• [REQUIRED ACTIONS]:
[1] In the passage on innovation and knowledge management, what separates innovation, KM, or collaboration initiatives from other "projects"?
[2] Transcribe the passage on innovation and knowledge management word for word, starting at the words that contain "These are significant" and stopping after "in these initiatives.".
── PROVIDED TEXT
February 25th, 2009 · 2 Comments

Innovation, collaboration and knowledge management are aspirations of most organizations right now. Businesses are being pushed or pulled into innovating just to survive; organizations are cutting jobs (and expertise) pushing KM into a top of mind concern; and collaboration is more critical than ever for decision-making, communication and rapid response. 

These are significant undertakings for any organization. There’s the business complexity, of course — you need razor-sharp focus on the right business concerns. But, what separates innovation or KM or collaboration initiatives from other “projects” is their dependence on cultural and social synergy. In fact, for an organization to succeed, the majority of individual employees must personally undertake and succeed in these initiatives. 

In 21st century workplaces, we expect employees to contribute far beyond their work-specific competencies and knowledge. So, in addition to your marketing expertise or software development skills, organizations expect creativity, teaming, rapid learning, knowledge sharing, social networking and remote engagement. This dependence on creative and social skills is a profound shift in organizations; in fact, I believe these workplace and workforce capabilities are a new critical success factor.
────
── DATASET
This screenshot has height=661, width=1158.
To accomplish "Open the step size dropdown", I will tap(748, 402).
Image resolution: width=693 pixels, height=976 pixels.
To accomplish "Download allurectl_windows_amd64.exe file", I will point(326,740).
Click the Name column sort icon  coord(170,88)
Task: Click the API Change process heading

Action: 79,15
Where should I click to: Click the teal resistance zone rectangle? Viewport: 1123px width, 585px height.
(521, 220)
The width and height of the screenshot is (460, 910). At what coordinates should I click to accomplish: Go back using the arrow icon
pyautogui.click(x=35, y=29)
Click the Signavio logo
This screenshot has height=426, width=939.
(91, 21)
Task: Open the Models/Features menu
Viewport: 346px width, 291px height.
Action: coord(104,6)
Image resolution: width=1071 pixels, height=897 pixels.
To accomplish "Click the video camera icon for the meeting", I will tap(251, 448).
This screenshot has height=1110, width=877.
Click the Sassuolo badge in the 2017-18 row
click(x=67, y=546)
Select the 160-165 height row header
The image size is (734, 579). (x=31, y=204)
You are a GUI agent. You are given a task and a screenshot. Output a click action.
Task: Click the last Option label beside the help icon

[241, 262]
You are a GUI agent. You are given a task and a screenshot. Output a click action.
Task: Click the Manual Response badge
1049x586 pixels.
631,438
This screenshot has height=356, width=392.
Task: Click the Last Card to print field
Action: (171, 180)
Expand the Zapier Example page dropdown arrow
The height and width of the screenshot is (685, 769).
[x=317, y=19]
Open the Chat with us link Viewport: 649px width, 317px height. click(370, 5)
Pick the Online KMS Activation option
────
• [ANSWERS]:
[1] Their dependence on cultural and social synergy.

[2]
These are significant undertakings for any organization. There’s the business complexity, of course — you need razor-sharp focus on the right business concerns. But, what separates innovation or KM or collaboration initiatives from other “projects” is their dependence on cultural and social synergy. In fact, for an organization to succeed, the majority of individual employees must personally undertake and succeed in these initiatives.